(OBJETIVO):
Responde, por favor, estas preguntas sobre el texto fuente:
(a) ¿Quién presidió el funeral y en qué lugar?
(b) ¿Qué ocupaba el centro del amplio espacio delante de quien presidía?
(c) ¿Qué frase del cardenal espabiló a quien narra?
*** TEXTO FUENTE
Así se expresó mi arzobispo, cardenal Ricardo, más
cardenal hoy que nunca al presidir el funeral en la catedral, rodeado de todo
su pueblo. No le vi lágrimas, pero sentí su llanto interior.
“Hay ocasiones
en que las tinieblas nos envuelven y no vemos nada”, dijo en un templo
abarrotado, tal vez porque mirara hacia abajo, en el amplio espacio delante de
él, cuyo centro ocupaba el féretro con el cuerpo muerto de Fernando.
Perdido entre la muchedumbre, sin pararme a calcular
cuántos entrábamos por metro cuadrado, le escuchaba fijarse en el Crucificado
para, a pesar de la amargura, afirmar su confianza en el Buen Padre. “Podemos con su Espíritu decir al Señor: Tú
eres la fuerza de mi salvación” fue una frase suya que me espabiló cuando
ya me desvaía en pensamientos derrotistas.
******
*** LÍNEAS LISTADAS
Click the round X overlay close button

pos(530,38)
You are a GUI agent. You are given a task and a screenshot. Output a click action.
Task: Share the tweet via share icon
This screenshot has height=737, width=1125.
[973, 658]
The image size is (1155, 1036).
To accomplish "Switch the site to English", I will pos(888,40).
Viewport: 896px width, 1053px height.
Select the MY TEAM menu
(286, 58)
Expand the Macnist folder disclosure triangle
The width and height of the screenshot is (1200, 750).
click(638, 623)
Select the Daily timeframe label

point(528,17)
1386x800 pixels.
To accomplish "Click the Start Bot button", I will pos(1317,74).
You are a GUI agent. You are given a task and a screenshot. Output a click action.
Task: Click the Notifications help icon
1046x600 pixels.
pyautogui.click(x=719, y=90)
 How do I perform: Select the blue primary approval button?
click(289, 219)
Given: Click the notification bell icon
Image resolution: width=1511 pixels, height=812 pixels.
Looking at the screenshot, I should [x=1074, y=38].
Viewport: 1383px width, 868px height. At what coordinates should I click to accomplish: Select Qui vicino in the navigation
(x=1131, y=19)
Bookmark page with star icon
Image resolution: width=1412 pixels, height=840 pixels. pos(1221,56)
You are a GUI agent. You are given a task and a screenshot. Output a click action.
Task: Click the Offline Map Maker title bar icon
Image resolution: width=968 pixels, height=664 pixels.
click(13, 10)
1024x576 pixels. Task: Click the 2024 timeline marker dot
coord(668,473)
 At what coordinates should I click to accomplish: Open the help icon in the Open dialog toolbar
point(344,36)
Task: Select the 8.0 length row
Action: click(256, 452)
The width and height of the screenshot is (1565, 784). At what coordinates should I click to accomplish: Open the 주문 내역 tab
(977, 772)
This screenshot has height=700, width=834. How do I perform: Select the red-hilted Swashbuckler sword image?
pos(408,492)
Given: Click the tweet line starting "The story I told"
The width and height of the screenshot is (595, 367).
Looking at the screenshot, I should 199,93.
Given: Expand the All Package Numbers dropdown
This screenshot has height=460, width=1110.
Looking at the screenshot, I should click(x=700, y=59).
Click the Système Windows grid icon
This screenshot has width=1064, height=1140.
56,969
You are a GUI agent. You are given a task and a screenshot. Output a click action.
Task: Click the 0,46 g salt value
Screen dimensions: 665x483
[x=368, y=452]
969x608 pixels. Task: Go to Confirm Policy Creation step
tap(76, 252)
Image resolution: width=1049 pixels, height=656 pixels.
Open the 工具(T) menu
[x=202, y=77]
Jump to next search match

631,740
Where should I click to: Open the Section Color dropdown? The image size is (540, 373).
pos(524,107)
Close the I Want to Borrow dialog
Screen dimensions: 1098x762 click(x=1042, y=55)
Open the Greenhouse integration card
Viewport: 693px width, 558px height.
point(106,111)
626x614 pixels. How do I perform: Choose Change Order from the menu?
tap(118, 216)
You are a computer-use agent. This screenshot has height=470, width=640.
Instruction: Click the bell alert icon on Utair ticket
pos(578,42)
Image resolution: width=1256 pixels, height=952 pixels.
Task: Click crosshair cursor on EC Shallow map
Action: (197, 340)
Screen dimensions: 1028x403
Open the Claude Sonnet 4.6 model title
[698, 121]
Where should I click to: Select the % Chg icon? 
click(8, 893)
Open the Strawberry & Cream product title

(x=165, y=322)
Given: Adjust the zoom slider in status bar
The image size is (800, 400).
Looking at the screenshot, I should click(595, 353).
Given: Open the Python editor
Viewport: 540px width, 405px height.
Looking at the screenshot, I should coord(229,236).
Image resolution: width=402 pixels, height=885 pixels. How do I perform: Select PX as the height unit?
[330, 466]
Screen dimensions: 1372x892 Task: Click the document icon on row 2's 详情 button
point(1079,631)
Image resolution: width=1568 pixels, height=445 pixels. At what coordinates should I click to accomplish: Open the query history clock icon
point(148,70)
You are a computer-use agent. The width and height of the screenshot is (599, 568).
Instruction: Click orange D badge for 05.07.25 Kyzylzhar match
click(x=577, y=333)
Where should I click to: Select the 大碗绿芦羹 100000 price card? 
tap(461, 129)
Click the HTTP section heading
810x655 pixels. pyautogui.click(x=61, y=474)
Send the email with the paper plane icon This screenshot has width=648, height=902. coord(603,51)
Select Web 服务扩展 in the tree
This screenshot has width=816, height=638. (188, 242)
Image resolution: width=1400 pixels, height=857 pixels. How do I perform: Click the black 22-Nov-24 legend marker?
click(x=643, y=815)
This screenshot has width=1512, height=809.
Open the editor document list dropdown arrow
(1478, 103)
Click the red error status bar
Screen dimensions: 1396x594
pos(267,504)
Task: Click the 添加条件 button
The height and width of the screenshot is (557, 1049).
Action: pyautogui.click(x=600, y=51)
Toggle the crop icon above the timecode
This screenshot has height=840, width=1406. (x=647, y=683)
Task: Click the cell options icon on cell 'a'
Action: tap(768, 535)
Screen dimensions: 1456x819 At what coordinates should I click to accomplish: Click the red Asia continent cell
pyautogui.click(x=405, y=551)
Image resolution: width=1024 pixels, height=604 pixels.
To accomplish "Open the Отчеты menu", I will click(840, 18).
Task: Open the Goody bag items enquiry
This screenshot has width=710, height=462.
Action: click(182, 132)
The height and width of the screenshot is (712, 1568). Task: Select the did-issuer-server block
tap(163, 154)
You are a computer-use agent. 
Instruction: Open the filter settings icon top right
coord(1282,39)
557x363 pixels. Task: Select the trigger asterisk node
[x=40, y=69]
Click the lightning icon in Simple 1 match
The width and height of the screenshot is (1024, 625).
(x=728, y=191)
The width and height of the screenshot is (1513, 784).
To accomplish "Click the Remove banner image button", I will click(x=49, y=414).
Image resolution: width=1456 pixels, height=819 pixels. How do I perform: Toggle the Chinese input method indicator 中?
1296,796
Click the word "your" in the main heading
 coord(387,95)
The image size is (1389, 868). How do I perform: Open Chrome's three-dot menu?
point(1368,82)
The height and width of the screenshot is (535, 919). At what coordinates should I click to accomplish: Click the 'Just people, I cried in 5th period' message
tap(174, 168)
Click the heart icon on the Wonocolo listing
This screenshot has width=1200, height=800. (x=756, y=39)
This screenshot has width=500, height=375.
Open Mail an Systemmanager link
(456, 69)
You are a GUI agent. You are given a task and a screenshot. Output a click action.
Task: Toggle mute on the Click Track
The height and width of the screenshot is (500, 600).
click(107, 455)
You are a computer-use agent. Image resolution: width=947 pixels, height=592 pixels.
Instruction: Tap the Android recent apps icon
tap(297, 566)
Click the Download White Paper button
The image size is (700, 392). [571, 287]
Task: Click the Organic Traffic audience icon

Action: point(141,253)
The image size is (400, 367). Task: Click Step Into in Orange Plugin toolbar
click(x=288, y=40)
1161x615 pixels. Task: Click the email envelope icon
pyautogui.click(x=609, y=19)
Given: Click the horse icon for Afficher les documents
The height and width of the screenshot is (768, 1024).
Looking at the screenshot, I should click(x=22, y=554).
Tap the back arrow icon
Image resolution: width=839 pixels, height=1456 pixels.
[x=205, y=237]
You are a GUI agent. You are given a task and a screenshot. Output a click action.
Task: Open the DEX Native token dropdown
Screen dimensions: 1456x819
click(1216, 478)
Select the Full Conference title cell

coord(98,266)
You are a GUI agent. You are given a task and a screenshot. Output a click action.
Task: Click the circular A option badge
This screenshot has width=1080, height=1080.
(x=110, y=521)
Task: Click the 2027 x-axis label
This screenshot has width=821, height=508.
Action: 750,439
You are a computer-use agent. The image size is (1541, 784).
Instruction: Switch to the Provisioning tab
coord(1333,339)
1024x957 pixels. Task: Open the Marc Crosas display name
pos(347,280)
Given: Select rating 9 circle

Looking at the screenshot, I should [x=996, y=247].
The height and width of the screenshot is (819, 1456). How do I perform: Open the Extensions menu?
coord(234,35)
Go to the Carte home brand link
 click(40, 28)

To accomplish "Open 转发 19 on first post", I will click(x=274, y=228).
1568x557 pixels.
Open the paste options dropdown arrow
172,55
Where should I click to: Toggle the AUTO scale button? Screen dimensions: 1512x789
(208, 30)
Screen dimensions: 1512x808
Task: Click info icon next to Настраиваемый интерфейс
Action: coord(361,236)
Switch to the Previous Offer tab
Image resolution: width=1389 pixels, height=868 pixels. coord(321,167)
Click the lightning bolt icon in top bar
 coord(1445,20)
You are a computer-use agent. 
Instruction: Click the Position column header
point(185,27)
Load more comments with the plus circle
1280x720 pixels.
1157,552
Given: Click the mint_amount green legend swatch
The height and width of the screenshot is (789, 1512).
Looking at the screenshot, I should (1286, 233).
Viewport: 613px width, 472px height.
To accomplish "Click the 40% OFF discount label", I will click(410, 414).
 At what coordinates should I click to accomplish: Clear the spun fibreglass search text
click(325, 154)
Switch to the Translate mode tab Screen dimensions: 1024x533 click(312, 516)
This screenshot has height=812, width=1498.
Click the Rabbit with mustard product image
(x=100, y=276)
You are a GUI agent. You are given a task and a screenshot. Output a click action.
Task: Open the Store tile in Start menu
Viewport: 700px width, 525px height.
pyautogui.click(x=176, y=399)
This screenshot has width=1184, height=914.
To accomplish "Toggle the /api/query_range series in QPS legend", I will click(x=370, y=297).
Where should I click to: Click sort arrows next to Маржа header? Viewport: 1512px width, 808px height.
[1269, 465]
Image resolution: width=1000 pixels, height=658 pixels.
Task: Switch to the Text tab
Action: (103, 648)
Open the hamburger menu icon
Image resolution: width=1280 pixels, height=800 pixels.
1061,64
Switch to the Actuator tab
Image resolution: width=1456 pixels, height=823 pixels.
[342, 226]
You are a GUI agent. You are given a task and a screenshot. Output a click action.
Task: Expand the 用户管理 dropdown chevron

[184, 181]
******
(RESPUESTA):
(a) El arzobispo, cardenal Ricardo, en la catedral.
(b) El féretro con el cuerpo muerto de Fernando.
(c) "Podemos con su Espíritu decir al Señor: Tú eres la fuerza de mi salvación".